# Quoted passage
Reading Notes for [Kafka, a Distributed Messaging System for Log Processing]

Why Kafka?

Lots of “log” data generated every day, including

  1. user activities like login, page views, clicks, likes, and other queries
  2. machine metrics like CPU, memory usage.

This is not only for offline analytics, but also very useful in online services. Usage may includes

  1. search relevance
  2. recommendation performance
  3. ad targeting and reporting
  4. security things.

The traditional way is to dump the log file on each machine. But it’s time consuming and not efficient. And it only works for offline analytics. There are other distributing log aggregators including Facebook’s Scribe, Yahoo’s Data Highway but they are primarily designed for data ware house and hadoop usage. We have the needs for online usage, with the delays of no more than a few seconds.

Kafka’s feature

  • Distributed and scalable, offering high throughput.
  • API is similar to messaging system. Application can consume it in real time.

Why traditional messaging systems don’t work?

  1. Mismatch in features: they are focusing on offering delivery guarantees, which is overkill for collecting log data.
  2. Cannot meet throughput requirement: very high cost when sending a message.
  3. Weak in distributed support.
  4. Assuming near immediate consumption of messages: queue of unconsumed message is always small. If it increases, their performance downgrades.

Architecture and Design

Basic

  • A stream of messages of a particular type is defined by a topic.
  • A producer can publish message to a topic.

# Extracted entries
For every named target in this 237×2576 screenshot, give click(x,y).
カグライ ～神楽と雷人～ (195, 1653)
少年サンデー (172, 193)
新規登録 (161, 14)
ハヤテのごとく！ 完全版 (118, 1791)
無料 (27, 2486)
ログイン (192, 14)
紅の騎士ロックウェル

# List of tasks
• A. Please rewrite the stretch of the Kafka reading notes from "Reading Notes for" through "CPU, memory usage.", changing "machine metrics" to "system metrics".
• B. List the usages of log data in online services that the Kafka reading notes give.

# Complete answers
• A.
Reading Notes for [Kafka, a Distributed Messaging System for Log Processing]

Why Kafka?

Lots of “log” data generated every day, including

  1. user activities like login, page views, clicks, likes, and other queries
  2. system metrics like CPU, memory usage.

• B. Search relevance, recommendation performance, ad targeting and reporting, and security things.